Hard-rocking tracks such as “Shaking” and “Wild and Lonely” would suggest Etheridge understandably has some pent-up anger about the current situation in the U.S. and beyond, but listening to the songs (and speaking to her) reveal a much different outlook. As she has toured with her band — drummer Eric Gardner, bassist David Santos and multi-instrumentalist Max Hart — she has noticed more unity among people in the towns she visits than division, she said.

“I’m standing here in Ann Arbor, which is a college town, and I see amazing diversity,” Etheridge said. “I see people of all different shades of melatonin walking around, all different ethnicities. Just right now as we’re talking, I saw a person of color, I saw two — I mean, just, it’s this beautiful mix, and it’s comfortable, and it’s fine. And I go from town to town, and yeah, there’ll be some towns that are predominately white, but there’s always — they are embracing an out lesbian musician. I wish everyone could see what I see, because I see a great amount of hope, and I have a great amount of hope.”

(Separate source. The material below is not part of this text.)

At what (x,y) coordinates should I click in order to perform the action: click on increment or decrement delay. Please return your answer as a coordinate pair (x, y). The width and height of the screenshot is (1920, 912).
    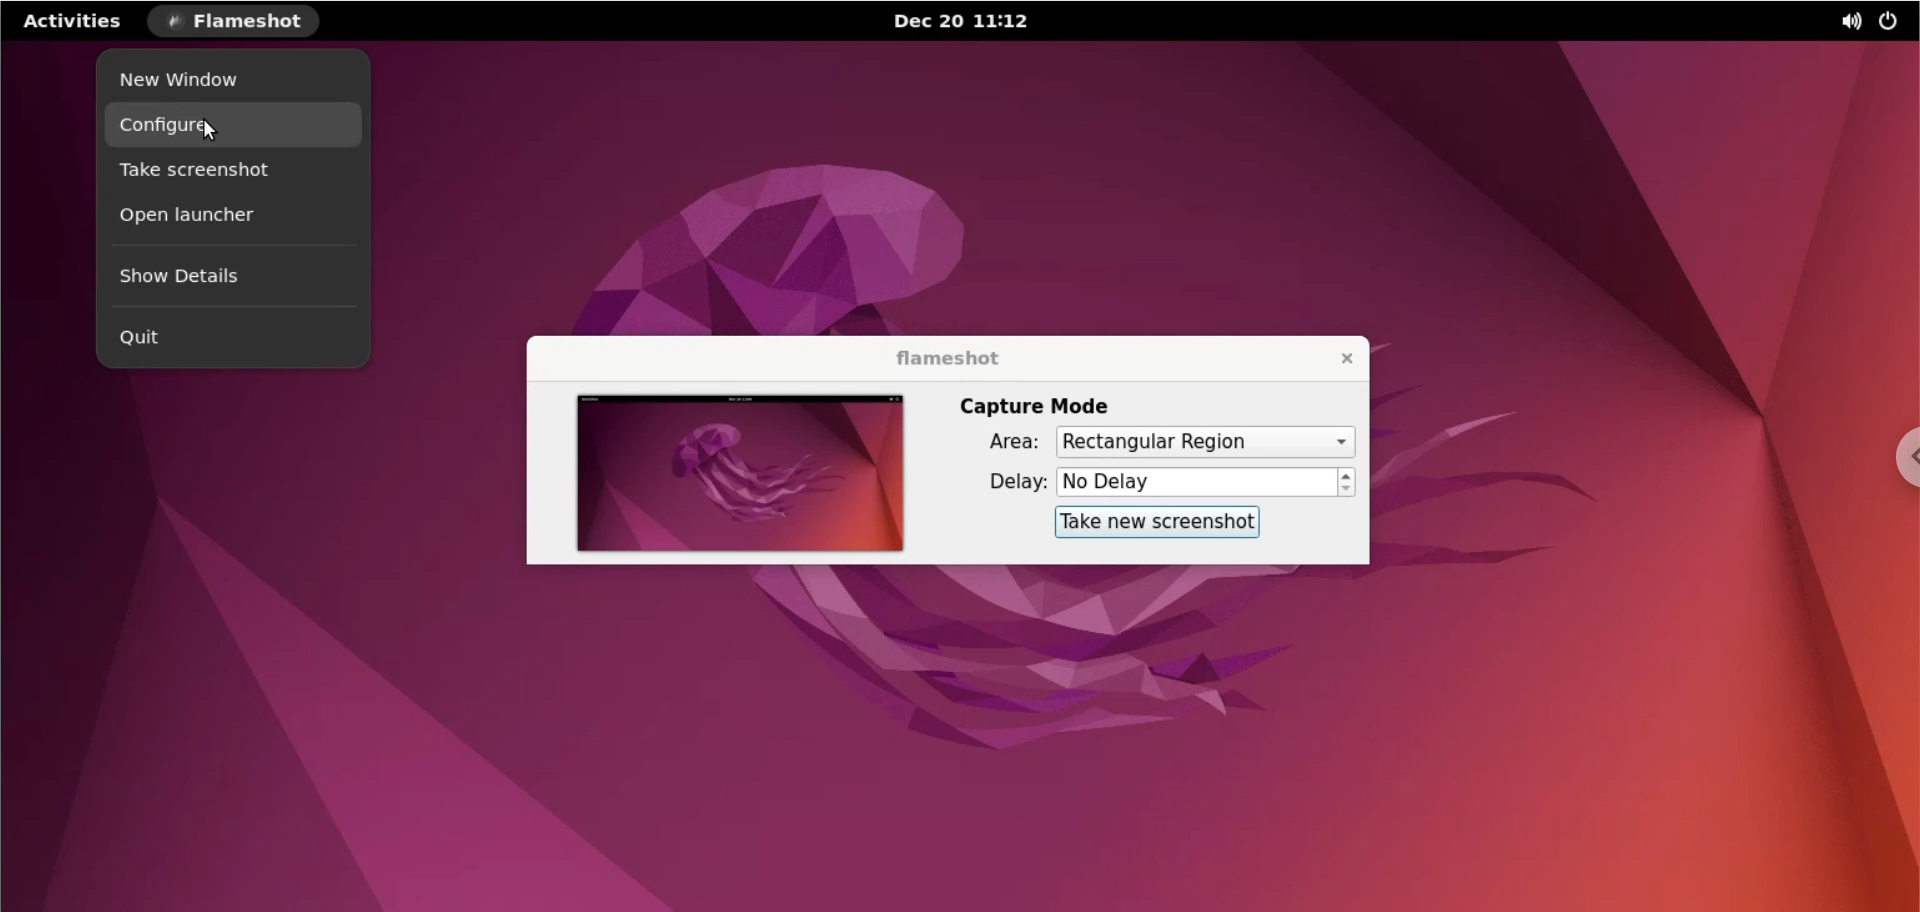
    Looking at the image, I should click on (1349, 483).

The album’s title reflects this. The songs are primarily “about health, wellness, cannabis, this new thought, new paradigm, however you want to talk about it, however you want to understand it,” as Etheridge put it in a news release announcing the album.

“I think that people are looking to things like music and entertainment to help them make sense of things, to help relieve them — to have some soothing effect on them,” she said.

So far, fans have responded positively to the throwback sound and the messages in the songs.

“The hardcore fans will always dig what I do and really catch onto it,” Etheridge said. “And then sometimes, it takes years for them to (say), ‘Hey, will you play that song from that (2010) album, “Fearless Love?”’ And you’re like, oh, you actually, finally got it. This album, a larger majority of the audience has already bought it, they already know the songs, (and) they’re already singing it with me, and that is really thrilling.”

Etheridge, who has played more lead guitar live and in the studio since tackling all guitar parts on her 2012 album “4th Street Feeling,” reunited with Shanks almost by accident. Shanks last produced “Fearless Love” for Etheridge, and served as guitarist in her band in the late ’80s and early ’90s before branching out as a producer and songwriter.

“I went in (to the studio); I played the drums and laid down tracks and built these songs, and it all came from me and I love that,” Etheridge said. “And I got to a certain point where I was like, OK, now what am I gonna do? And then John Shanks literally shows up backstage somewhere and says, ‘Hey, I didn’t know you were here.’ And he says, ‘I’ve got this great studio.’ Hey, let’s do it. Bam, OK, and we were off. He has a way of just adding such air under my wings. … He’s got a sound — a beautiful sort of palette that he lays down.”